I should correct myself on one technicality. When Bellini moved the music of Zaira to a new opera, he was using an existing libretto (by Romani) about Romeo and Juliette, which was previously used by at least 2 other composers. The conventions about the structure of operatic verse made it doable. But, at the same time, this libretto was modified, to give audience the feel of something new. So we have sibling operas, which have some identical arias, text-wise, but differing plots. Tebaldo is killed in one version (opera by Vaccai), but survives in Bellini's. Giulietta has a chat with her parents before she dies in Vaccai's version, but not in Bellini's. Her mother does or doesn't exist :-D

On the top of this, Bellini's opera was such a success, that Vaccai made a new version of his version and added one aria from Bellini (text-wise) to his own.

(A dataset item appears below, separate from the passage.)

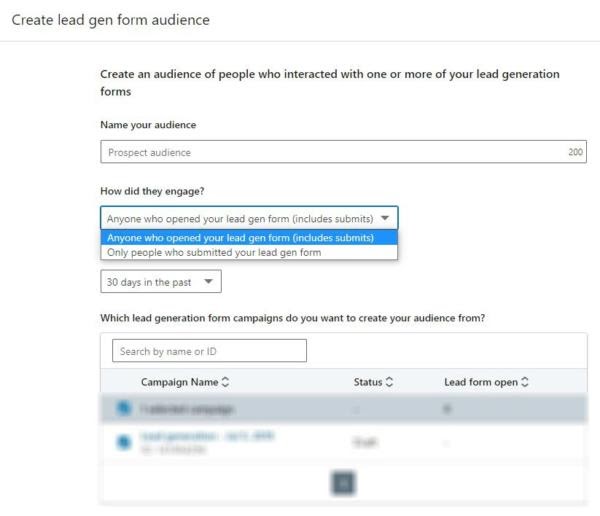Focus the 'Search by name or ID' box
Screen dimensions: 600x516
pos(209,351)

On the top of the top of this, certain primadonna, Maria Malibran, liked better the finale from Vaccai, so she just took liberties and performed Bellini's opera with the part from Vaccai's opera implanted into it ! 

Even Riccordi printed it like this and people almost forgot what it is supposed to be like. Until another primadona took her chances and performed Bellini's opera complete and without any implant :-D


----------



## hammeredklavier (Feb 18, 2018)

Exactly like how Wagner worked


----------



## Woodduck (Mar 17, 2014)

hammeredklavier said:


> Exactly like how Wagner worked


For people who hope to understand this subject better, a response like this, which I presume is supposed to be found amusing by someone besides you, is the opposite of helpful.


----------



## BBSVK (10 mo ago)

hammeredklavier said:


> Exactly like how Wagner worked


Huh ?


----------



## Woodduck (Mar 17, 2014)

BBSVK said:


> Huh ?


Was "huh" inspired by the falsity of the sentence fragment, by the construction "like how," by the absence of punctuation, or by... well, by everything?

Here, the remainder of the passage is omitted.